Until early in the 20th century, parents panicked when a child appeared to be left-handed. Many took radical and brutal measures to convert the child -- an early version of "reparative therapy," forcing left-handed children to write with their right hands. Only late in the 20th century has the concern diminished.

Today when we notice that Barack Obama or Bill Clinton or George H. W. Bush are left-handed, it is an idle observation -- not a loaded one. No one would today draw conclusions from that truth, as people drew conclusions about left-handed people for thousands of years.

You see where I'm going. The goal is for homosexuality to lose all its negative connotations -- to become not worth mentioning or worth mentioning only in special, neutral contexts.

It is still surely a good thing for gay people to come out. Saying "I'm gay" can dispel one's own homophobia and combat other people's.

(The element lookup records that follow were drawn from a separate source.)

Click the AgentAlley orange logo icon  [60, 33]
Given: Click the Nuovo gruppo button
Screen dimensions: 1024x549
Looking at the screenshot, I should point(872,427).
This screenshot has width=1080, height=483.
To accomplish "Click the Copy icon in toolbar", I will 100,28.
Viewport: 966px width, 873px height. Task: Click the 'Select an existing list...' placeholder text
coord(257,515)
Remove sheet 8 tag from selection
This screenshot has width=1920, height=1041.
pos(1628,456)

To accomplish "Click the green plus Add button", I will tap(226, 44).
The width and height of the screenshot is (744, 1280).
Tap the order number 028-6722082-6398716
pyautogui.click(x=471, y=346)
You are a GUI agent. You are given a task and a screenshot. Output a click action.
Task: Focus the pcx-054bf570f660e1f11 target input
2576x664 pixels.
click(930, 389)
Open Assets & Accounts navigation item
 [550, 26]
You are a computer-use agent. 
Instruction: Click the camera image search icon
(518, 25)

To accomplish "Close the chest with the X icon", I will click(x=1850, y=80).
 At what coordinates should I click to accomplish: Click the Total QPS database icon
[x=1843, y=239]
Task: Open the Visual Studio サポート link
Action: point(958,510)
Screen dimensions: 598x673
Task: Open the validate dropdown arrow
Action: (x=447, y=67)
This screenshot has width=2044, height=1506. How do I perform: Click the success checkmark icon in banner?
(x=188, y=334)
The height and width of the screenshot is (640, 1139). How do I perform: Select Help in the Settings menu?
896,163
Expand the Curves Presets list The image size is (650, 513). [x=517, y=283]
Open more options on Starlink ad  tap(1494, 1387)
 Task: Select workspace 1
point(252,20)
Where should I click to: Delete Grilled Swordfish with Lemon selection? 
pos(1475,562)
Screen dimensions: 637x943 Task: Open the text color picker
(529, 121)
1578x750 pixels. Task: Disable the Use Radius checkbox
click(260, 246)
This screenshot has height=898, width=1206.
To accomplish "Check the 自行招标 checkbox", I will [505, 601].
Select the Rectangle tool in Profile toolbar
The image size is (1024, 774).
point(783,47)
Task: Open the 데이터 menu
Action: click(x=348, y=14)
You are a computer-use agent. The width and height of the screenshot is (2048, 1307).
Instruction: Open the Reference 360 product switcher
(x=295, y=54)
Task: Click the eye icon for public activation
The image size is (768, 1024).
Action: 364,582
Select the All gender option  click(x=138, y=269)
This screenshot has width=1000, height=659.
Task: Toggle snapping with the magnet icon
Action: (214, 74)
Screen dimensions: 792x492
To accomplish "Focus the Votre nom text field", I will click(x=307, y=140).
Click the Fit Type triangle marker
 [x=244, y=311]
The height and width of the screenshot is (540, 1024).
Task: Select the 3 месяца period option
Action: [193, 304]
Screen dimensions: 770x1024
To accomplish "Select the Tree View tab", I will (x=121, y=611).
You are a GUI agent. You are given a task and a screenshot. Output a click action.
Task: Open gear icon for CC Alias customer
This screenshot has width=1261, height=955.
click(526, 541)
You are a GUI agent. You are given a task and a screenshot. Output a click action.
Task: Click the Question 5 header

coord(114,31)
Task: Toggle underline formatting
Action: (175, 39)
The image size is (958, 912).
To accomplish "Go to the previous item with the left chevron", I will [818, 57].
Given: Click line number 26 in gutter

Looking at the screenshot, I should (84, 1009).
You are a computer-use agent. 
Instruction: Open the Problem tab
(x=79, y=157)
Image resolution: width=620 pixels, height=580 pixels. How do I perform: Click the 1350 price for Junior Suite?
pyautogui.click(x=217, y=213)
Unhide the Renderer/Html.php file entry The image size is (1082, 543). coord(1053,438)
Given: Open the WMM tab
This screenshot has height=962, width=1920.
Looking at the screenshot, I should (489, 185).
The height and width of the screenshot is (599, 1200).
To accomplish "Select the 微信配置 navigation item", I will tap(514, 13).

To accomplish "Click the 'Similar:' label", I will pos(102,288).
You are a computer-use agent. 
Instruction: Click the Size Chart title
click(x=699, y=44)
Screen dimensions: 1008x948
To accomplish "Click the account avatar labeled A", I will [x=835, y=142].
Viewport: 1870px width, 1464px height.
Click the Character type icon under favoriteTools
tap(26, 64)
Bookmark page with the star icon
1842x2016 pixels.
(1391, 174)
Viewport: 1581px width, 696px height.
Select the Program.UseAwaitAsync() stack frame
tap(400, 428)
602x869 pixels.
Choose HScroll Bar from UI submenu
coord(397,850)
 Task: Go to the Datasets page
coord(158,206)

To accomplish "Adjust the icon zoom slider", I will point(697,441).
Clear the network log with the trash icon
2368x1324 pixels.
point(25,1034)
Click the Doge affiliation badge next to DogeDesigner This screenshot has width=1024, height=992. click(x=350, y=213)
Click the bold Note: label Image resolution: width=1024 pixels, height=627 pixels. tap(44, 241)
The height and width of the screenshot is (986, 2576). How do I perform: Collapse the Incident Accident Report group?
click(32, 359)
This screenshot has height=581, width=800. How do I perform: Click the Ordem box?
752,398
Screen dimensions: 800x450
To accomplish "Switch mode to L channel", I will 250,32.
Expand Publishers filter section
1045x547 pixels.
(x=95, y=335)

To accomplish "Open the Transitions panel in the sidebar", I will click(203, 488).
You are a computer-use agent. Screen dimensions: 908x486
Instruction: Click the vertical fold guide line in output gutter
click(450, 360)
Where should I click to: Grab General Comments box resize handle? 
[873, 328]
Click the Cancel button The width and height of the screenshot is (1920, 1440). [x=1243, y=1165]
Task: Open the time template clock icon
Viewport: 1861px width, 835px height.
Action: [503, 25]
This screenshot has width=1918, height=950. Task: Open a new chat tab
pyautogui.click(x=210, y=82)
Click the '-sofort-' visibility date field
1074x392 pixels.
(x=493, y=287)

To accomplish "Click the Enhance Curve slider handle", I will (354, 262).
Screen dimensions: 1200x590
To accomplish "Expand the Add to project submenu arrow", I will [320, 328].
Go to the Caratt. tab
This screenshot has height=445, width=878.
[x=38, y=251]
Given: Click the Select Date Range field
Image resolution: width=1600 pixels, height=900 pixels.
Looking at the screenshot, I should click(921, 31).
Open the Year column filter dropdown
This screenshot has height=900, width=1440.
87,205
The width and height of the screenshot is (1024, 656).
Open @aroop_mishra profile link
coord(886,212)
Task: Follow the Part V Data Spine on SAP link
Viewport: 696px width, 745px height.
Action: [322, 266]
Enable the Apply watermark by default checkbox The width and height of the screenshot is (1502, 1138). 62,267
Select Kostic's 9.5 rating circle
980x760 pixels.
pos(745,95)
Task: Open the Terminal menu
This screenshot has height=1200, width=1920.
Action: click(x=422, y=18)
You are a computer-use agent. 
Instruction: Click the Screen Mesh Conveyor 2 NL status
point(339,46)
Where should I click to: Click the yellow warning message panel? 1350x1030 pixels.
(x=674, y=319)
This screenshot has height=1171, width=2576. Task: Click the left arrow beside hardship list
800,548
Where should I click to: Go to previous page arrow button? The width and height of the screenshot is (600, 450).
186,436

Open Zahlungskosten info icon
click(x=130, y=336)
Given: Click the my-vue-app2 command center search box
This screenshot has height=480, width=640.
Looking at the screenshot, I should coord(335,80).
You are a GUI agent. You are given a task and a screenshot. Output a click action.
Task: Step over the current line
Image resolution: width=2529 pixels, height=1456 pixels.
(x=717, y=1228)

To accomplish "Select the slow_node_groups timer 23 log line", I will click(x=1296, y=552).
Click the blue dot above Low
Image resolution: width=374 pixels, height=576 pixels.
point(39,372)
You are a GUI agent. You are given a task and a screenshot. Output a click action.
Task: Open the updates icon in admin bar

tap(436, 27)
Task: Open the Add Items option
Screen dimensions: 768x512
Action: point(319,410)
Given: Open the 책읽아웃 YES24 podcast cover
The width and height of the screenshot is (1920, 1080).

But the goal -- the vanishing point in this painting that we know as the gay movement -- would be a society where the movement itself isn't needed.

Ultimately, the goal must be to see being gay, lesbian, bisexual or transgender as like being left-handed and not even to announce sexual orientation where it isn't needed or relevant. We don't say, "Maria is running for Congress. She is left-handed, you know." Anyone who said that would sound bizarre. Our ultimate goal is to put being gay in that category. And we definitely will.

We aren't there yet, obviously. People who call me to interview me still on occasion introduce themselves by saying, "Hello. My name is So-and-so. I'm a gay American." I told the last one, "I don't give a damn if you are gay or American." We went on and met the following week. Being gay isn't a debit, and it isn't a credential -- though being out of the closet still takes some guts, especially in more conservative precincts.

We have a way to go, but we can at least look at the citadel toward which we are headed. It is one in which one's sexual orientation is a matter of indifference. Gay people can hasten the arrival of that day by acting when possible as if it has already arrived. It is a great thing not to have to declare yourself. "I'm a New York Jew." Who cares, really?

I know it's early for this talk of an end point, especially when so much homophobia remains embedded in our culture here and in societies around the world. People still need to define themselves as gay for many good reasons. They need to clear the atmosphere within them and outside them. But keep in mind the analogy with left-handedness, and in certain company, start assuming -- as many are starting to do -- that it doesn't matter. As William Blake once observed, "What is now proved was once only imagined."

Where possible, assume that other people don't care, and if they do, assume that there is something wrong with them. It is their problem, not yours.

I see signs of this ideal society coming to pass already -- glorious signs. A teenager told me nonchalantly that she met a friend's parent with the parent's same-sex partner. The teenager assumed that it wasn't a crucial fact, and it wasn't.

Some will miss the days when being gay was a special secret and gay people lived in a subculture where they managed to find sex and love and friendship against all odds. There was something thrilling about that for many who survived it. But what went with it for too many was also a lot of horrible self-loathing, anti-gay violence, discrimination and second-class citizenship. Giving up the feeling of specialness because you are in exile amounts to giving up very little. Left-handed people are doing just fine without the stigma. LGBT people deserve to be free of it as well.

The late Dr. Frank Kameny, who pioneered gay liberation in the early 1960s and continued doing so for 40-plus years, coined the slogan "gay is good" to lift up his brothers and sisters.

I think my friend Frank would have welcomed the day when being gay had become as unremarkable as left-handedness - -a day when people had become free to concentrate on correcting other social injustices and could stop thinking about this one.